Op 22 december 2009 fietsen verdachte en medeverdachte [medeverdachte 2] naar het winkelcentrum in [plaats]. Daar aangekomen plegen ze een overval op de [benadeelde 10]. Verdachte en medeverdachte [medeverdachte 2] bedreigen de medewerker van de [benadeelde 10] met messen, maken steekbewegingen naar hem en dwingen hem aldus tot afgifte van geld. De medewerker opent de kassa en gooit geld in het plastic tasje dat verdachte bij zich draagt. Dan gaan verdachte en medeverdachte [medeverdachte 2] er vandoor.
Twee dagen later, op kerstavond, plegen verdachte en medeverdachte [medeverdachte 2] een overval op medewerkers van [benadeelde 4] in [plaats]. Gewapend met messen bedreigen ze twee caissiëres en dwingen hen tot afgifte van geld. Een caissiÉre maakt de kassa open en verdachte pakt het geld eruit. Dan verlaten ze de supermarkt.
Verdachte heeft door het plegen van genoemde zeer ernstige strafbare feiten een grote mate van gewetenloosheid ten toon gespreid en slechts gehandeld met het oog op eigen financieel gewin ten behoeve van het onderhouden van zijn drugsverslaving. Dit neemt het hof verdachte bijzonder kwalijk.
Gewelddadige feiten als de onderhavige schokken de rechtsorde ernstig en brengen gevoelens van onrust en onveiligheid in de maatschappij teweeg. Slachtoffers kunnen als gevolg van dergelijke feiten - naast de lichamelijke gevolgen - nog langdurig last hebben van nadelige psychische gevolgen, zoals gevoelens van angst en onveiligheid, waarvan te dezen ook is gebleken.
Zo blijkt uit de slachtofferverklaring van caissiëre [benadeelde 3], en uit de schriftelijke toelichting op de vordering van caissiëre [benadeelde 2], dat zij tijdens de overval in de supermarkt grote angst hebben gevoeld en dat het een traumatische ervaring is geweest die in diverse verschijningsvormen invloed heeft gehad en nog steeds heeft op hun dagelijkse leven.
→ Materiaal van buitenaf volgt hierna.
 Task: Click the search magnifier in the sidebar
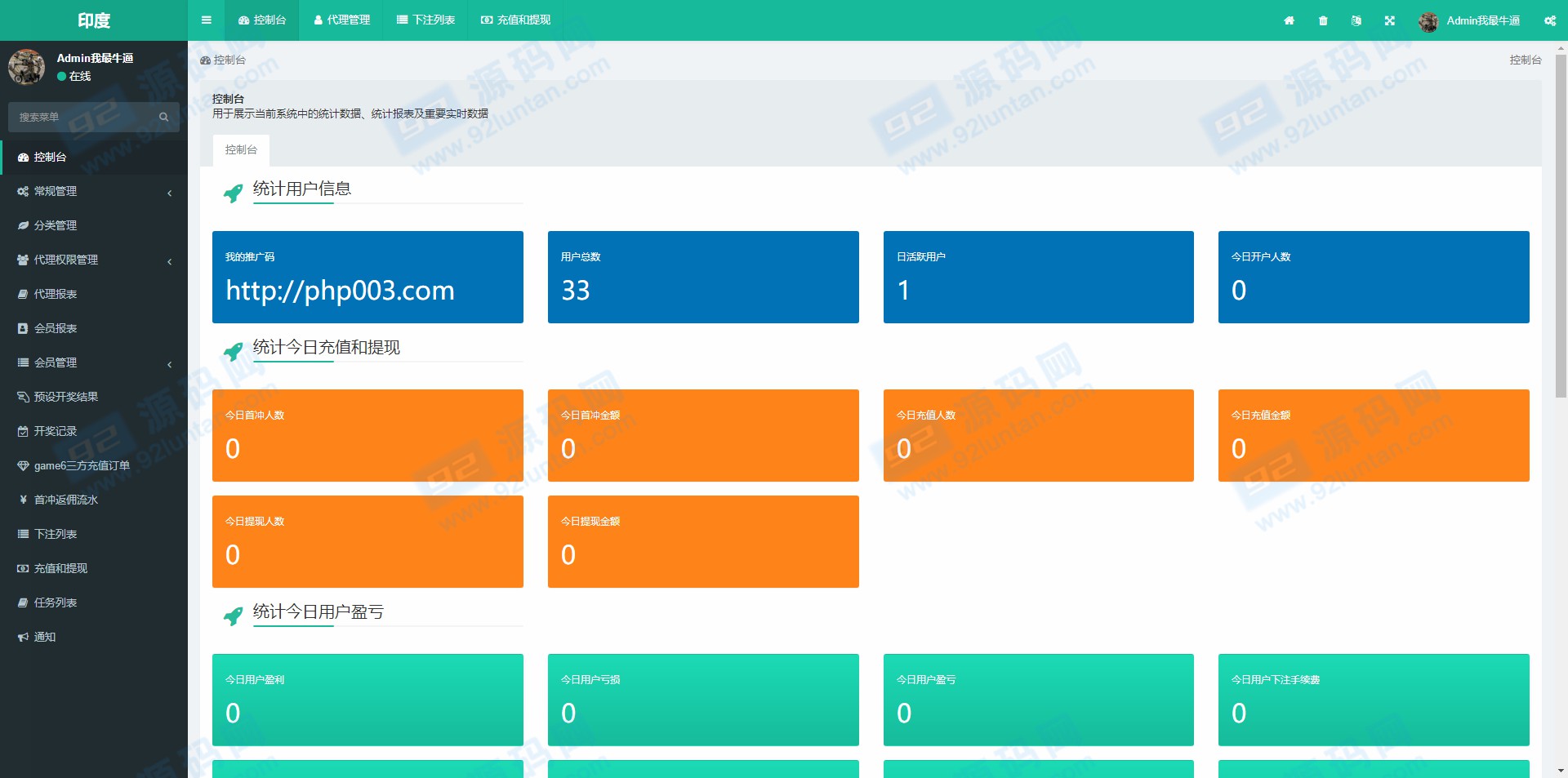(x=163, y=118)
Ten aanzien van de op te leggen straf dienen bij ernstige strafbare feiten als de onderhavige als uitgangspunt te gelden dat de oplegging van een forse onvoorwaardelijke gevangenisstraf geboden is.
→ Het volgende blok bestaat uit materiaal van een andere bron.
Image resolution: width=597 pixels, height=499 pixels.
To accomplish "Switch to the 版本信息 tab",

Verdachte heeft zich daarnaast nog schuldig gemaakt aan schuldheling.
Verdachte heeft op deze wijze bijgedragen aan de instandhouding van vermogenscriminaliteit, die immers enkel loont wanneer er afnemers zijn voor gestolen goederen.
Bij de strafoplegging houdt het hof rekening met de verdachte betreffend uittreksel uit het justitieel documentatieregister van 1 oktober 2010, waaruit blijkt dat verdachte meermalen voor het plegen van strafbare feiten, waaronder gewelds- en vermogensdelicten tot onder meer werkstraffen, (deels) voorwaardelijke gevangenisstraffen en onvoorwaardelijke gevangenisstraffen is veroordeeld. Bovendien is gebleken dat in het (recente) verleden de tenuitvoerlegging is gelast van een voorwaardelijk opgelegde straf. Deze straffen en voormelde tenuitvoerlegging hebben verdachte er niet van weerhouden de bewezen verklaarde feiten te begaan.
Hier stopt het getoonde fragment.